- **DATA SHOWN**

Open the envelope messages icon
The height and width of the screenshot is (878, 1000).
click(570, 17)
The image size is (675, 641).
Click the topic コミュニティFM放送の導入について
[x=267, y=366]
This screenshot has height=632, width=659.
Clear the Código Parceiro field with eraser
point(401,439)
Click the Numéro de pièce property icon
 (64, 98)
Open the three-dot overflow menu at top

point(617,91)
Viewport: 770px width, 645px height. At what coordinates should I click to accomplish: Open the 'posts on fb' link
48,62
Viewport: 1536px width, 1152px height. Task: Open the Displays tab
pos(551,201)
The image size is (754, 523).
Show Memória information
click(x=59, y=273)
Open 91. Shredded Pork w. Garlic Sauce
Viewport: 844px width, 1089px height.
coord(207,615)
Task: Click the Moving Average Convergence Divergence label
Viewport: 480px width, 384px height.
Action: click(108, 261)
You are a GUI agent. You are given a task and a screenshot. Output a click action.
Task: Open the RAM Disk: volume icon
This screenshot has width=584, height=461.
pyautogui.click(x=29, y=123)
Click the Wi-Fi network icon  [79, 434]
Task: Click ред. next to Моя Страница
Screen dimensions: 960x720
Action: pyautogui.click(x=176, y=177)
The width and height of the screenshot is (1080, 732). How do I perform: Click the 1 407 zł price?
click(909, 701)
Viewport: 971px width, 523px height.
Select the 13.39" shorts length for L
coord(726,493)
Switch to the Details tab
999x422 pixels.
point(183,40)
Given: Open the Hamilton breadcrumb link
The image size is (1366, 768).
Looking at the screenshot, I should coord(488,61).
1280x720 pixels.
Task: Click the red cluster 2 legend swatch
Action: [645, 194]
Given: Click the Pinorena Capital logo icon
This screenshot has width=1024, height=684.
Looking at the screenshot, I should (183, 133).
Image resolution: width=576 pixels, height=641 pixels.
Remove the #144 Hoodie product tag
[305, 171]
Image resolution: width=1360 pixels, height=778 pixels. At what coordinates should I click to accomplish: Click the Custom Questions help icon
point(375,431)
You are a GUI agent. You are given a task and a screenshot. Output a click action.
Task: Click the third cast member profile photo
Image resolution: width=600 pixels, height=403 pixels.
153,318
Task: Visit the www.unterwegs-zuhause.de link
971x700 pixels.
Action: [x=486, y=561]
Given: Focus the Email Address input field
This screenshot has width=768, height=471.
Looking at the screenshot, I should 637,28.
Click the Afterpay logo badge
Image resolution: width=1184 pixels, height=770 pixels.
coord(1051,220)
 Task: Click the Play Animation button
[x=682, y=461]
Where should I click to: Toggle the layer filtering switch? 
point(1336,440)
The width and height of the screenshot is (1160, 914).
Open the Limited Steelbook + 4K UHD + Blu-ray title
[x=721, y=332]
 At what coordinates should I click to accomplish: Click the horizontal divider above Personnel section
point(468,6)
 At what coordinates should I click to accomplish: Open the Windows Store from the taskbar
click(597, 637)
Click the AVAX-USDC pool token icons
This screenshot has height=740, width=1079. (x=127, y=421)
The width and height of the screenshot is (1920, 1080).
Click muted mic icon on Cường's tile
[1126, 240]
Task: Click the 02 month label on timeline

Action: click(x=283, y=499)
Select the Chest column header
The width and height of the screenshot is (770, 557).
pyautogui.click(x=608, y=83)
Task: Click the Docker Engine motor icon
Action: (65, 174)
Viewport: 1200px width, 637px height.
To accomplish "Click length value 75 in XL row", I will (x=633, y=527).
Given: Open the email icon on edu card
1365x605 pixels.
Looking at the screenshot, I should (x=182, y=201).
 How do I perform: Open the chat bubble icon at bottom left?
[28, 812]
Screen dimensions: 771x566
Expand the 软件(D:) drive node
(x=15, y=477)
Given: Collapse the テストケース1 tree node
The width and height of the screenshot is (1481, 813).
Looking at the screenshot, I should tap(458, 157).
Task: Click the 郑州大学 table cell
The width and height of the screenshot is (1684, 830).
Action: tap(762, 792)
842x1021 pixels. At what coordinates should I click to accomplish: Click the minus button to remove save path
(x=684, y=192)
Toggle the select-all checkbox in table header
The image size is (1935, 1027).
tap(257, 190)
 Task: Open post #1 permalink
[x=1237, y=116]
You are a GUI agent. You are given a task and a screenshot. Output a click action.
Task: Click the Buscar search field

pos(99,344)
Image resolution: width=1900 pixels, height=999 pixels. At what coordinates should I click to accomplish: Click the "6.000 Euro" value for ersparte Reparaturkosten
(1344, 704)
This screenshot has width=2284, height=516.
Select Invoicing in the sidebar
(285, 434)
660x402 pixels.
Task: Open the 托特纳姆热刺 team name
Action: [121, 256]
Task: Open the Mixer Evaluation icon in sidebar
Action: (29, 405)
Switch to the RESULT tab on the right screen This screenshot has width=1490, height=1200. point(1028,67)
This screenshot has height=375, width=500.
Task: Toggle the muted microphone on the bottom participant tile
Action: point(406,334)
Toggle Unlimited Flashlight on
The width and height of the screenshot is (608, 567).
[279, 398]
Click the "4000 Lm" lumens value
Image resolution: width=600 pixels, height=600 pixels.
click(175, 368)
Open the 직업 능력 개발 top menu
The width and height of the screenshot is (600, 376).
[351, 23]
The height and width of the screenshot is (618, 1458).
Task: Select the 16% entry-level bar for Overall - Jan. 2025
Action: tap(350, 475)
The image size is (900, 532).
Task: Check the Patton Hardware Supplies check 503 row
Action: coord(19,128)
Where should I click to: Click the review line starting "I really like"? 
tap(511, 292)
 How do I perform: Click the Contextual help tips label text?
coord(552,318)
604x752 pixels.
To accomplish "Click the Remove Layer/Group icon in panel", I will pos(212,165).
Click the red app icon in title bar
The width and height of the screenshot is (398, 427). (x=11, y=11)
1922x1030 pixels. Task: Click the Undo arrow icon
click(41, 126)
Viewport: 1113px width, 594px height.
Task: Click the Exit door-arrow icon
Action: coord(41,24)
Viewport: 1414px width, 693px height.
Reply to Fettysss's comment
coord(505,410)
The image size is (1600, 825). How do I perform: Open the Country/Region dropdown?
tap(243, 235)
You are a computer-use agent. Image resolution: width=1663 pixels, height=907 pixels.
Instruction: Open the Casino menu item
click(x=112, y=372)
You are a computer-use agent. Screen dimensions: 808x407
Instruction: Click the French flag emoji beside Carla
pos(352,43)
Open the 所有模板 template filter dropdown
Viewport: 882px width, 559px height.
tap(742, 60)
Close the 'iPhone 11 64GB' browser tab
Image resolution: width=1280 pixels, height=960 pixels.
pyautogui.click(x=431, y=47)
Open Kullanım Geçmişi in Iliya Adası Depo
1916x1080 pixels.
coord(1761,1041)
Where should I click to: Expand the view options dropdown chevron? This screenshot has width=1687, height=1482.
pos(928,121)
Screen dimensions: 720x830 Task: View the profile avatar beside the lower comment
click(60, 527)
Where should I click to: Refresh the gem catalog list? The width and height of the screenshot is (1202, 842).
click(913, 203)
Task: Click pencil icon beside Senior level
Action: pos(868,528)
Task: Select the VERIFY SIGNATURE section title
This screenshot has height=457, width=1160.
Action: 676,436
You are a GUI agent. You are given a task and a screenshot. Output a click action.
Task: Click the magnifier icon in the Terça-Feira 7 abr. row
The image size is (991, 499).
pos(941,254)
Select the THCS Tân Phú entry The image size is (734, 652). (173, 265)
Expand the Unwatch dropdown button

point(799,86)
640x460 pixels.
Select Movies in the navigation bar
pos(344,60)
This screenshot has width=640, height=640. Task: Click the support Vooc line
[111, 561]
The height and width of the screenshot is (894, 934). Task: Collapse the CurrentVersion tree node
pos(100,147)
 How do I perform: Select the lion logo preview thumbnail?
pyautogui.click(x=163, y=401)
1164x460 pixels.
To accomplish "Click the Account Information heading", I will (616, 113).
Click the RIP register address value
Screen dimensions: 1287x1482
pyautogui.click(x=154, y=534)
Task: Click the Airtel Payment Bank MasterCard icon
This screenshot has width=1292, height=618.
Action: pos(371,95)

- **TASK INSTRUCTIONS**
Reproduce the records above exactly, from the first line to the line that holds "This screenshot has height=632, width=659.", inclusive, and omit everything after it.

- **EXERCISE SOLUTION**
Open the envelope messages icon
The height and width of the screenshot is (878, 1000).
click(570, 17)
The image size is (675, 641).
Click the topic コミュニティFM放送の導入について
[x=267, y=366]
This screenshot has height=632, width=659.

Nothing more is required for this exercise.